- Document excerpt
That sounded a bit low. This https://en.wikichip.org/wiki/intel/microarchitectur...

drewg123 · on July 21, 2019

Is that intel ARK published spec sheet bandwidth, or actual usable bandwidth? There is a difference.

I've found I get about 75-80% of the advertised bandwidth both from my real app (TLS crypto) and a toy memory copy benchmark using AVX256 instructions. The toy memory copy benchmark is how I realized that my bottleneck was actually memory bandwidth and not CPU horsepower on Broadwell based servers.

tempguy9999 · on July 21, 2019

I haven't a clue. I just got it off the link quoted. It's a good question and when there's a difference, you know what marketing will say.

To make a stab, I suppose it might depend on whether all requests are coming from a single memory bank or spread evenly across all memory banks, assuming fully populated (again from the link "Octa-channel (up from hexa-channel)")

(Word and element location data)
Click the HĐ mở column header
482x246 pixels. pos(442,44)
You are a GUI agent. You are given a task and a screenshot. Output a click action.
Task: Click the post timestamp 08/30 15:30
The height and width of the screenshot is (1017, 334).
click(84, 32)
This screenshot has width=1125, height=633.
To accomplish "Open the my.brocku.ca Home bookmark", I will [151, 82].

--

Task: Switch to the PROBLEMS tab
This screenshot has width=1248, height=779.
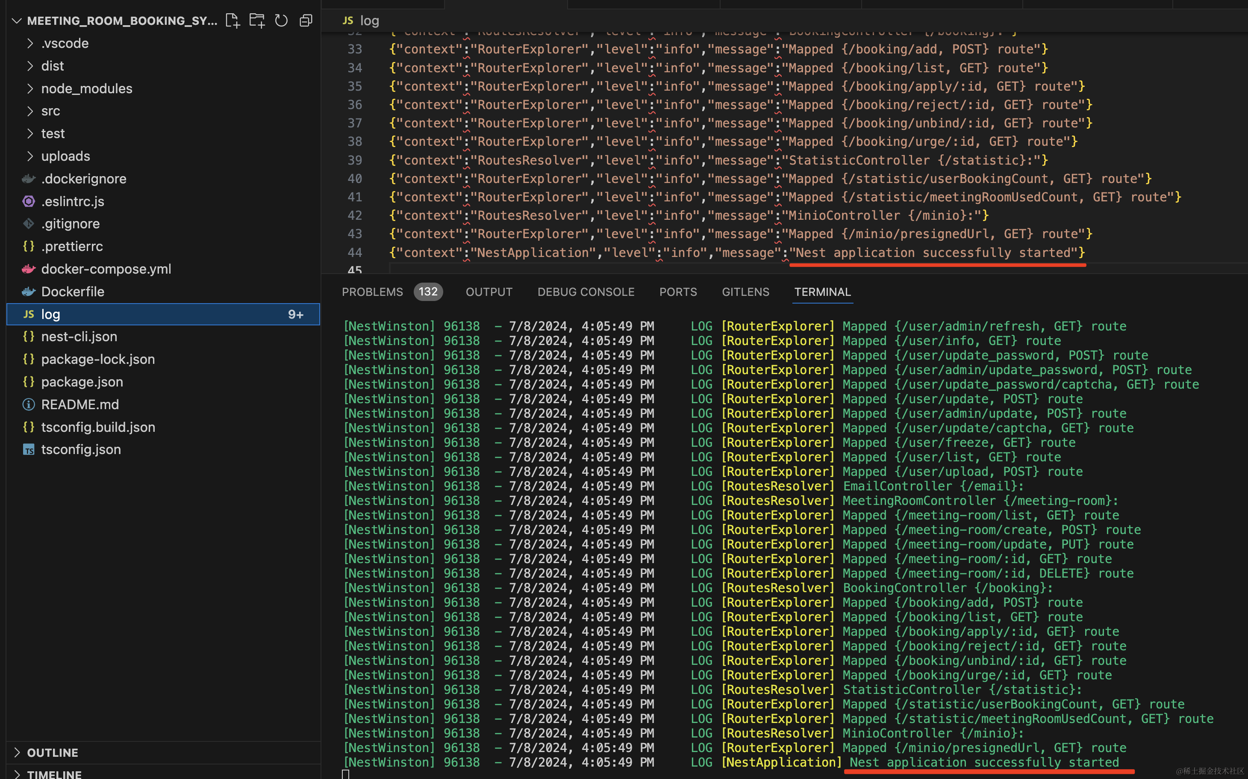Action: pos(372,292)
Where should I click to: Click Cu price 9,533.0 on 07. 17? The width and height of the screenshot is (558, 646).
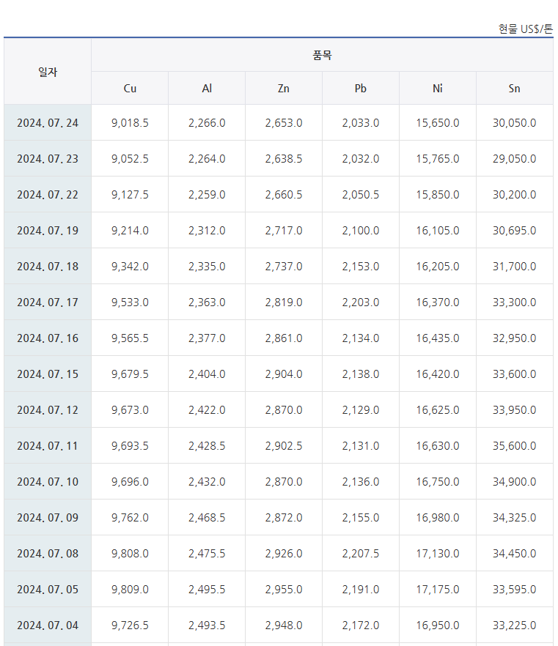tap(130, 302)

...

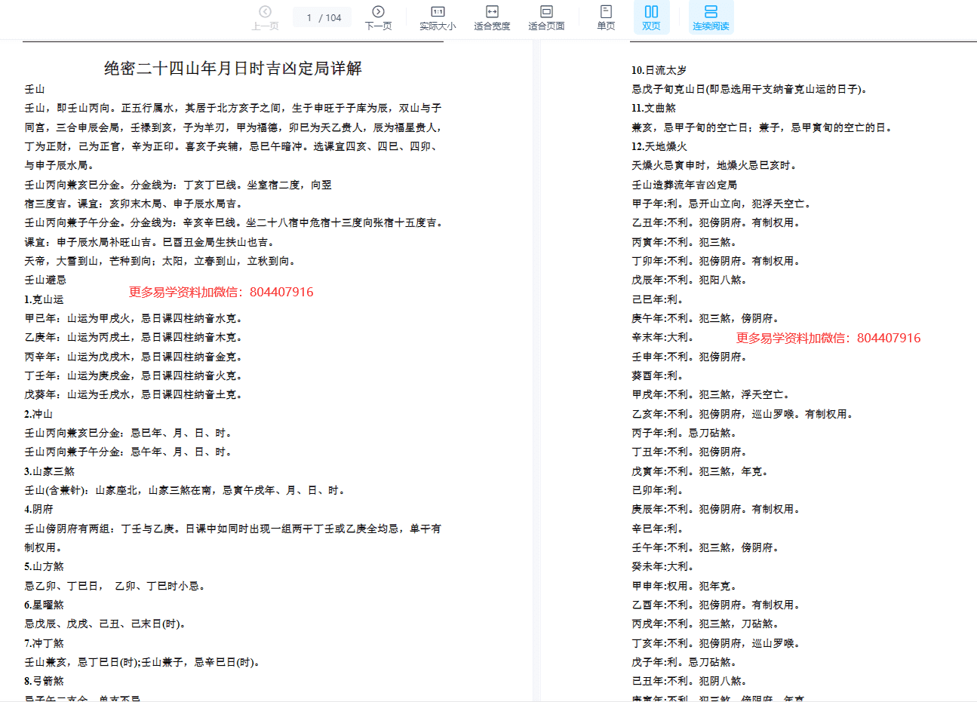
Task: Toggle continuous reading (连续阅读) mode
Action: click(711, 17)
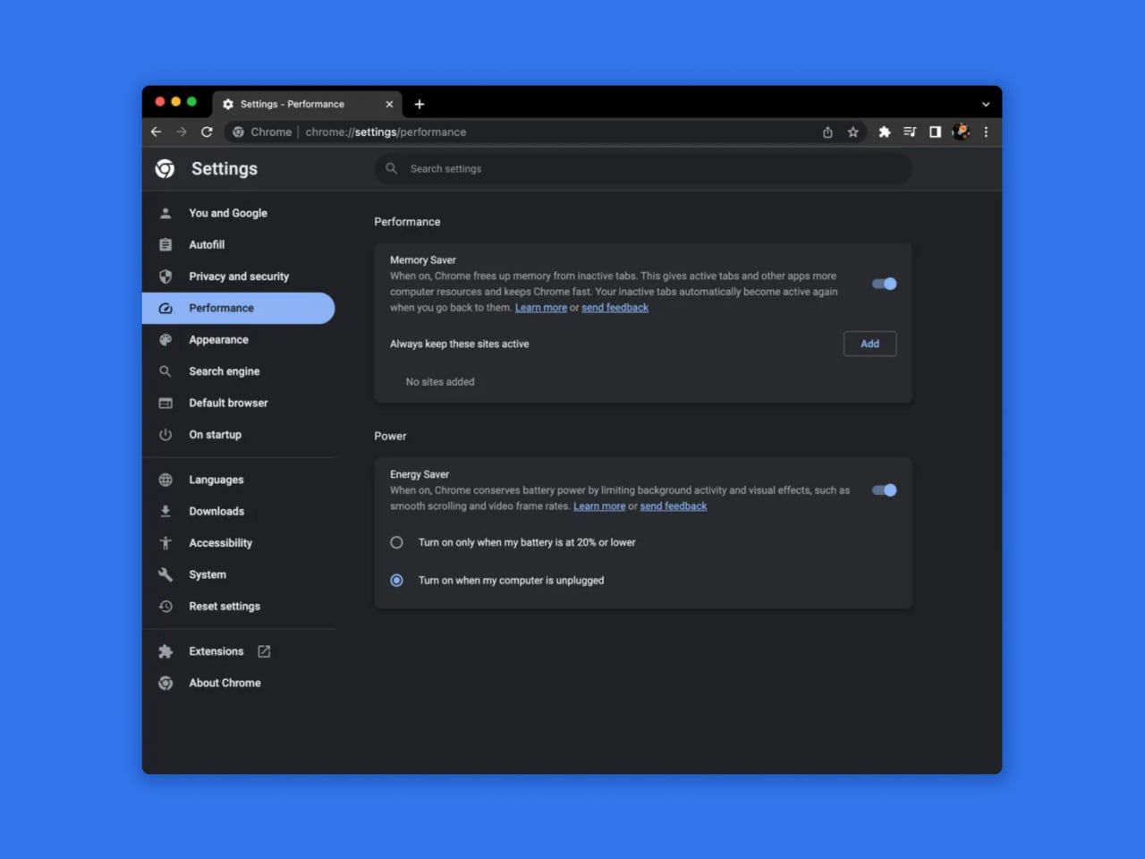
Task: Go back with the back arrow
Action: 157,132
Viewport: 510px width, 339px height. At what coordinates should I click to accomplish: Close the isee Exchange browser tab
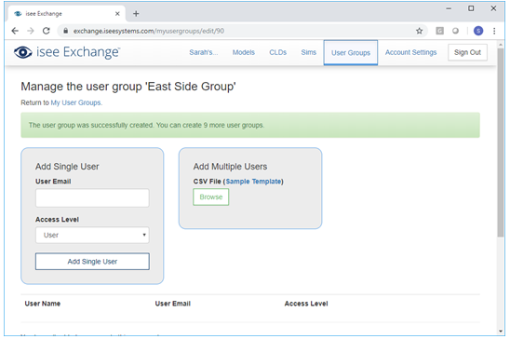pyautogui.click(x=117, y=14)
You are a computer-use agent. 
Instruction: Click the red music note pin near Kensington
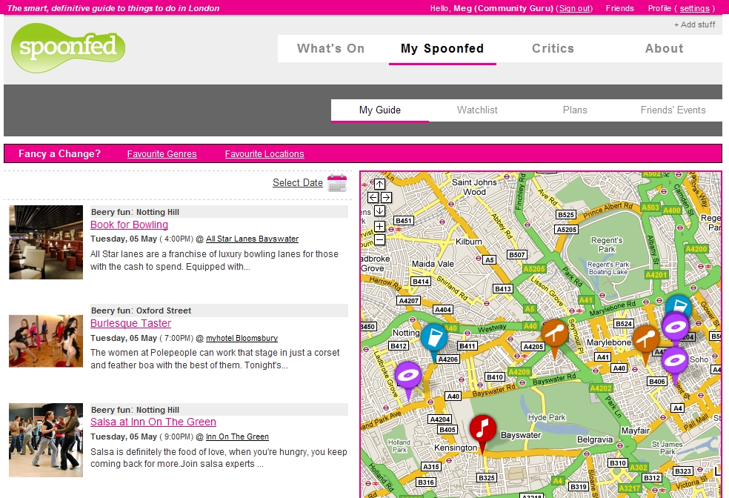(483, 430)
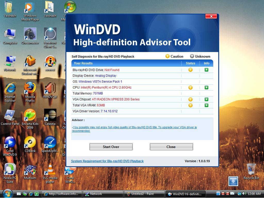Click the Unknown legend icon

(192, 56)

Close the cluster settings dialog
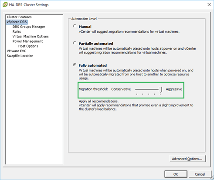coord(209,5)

- What is asked
- A) Quote each sentence in drewg123's post in the memory bandwidth thread, in order.
- B) Resume the memory bandwidth thread after its last line.
The rows play no part in this work.

- The results
- A)
1. Is that intel ARK published spec sheet bandwidth, or actual usable bandwidth?
2. There is a difference.
3. I've found I get about 75-80% of the advertised bandwidth both from my real app (TLS crypto) and a toy memory copy benchmark using AVX256 instructions.
4. The toy memory copy benchmark is how I realized that my bottleneck was actually memory bandwidth and not CPU horsepower on Broadwell based servers.

- B)
shaklee3 · on July 22, 2019

Intel is dominated by how many cores/threads are accessing simultaneously. So with many scientific libraries you can get about 80% of the throughput. And the V100 will not give you 900GBps. That's the theoretical, but nominally it's about 750GBps.

jlebar · on July 22, 2019

My project, XLA, will get you quite close to the nominal 900GB/s. :)

shaklee3 · on July 23, 2019

Do you have more information?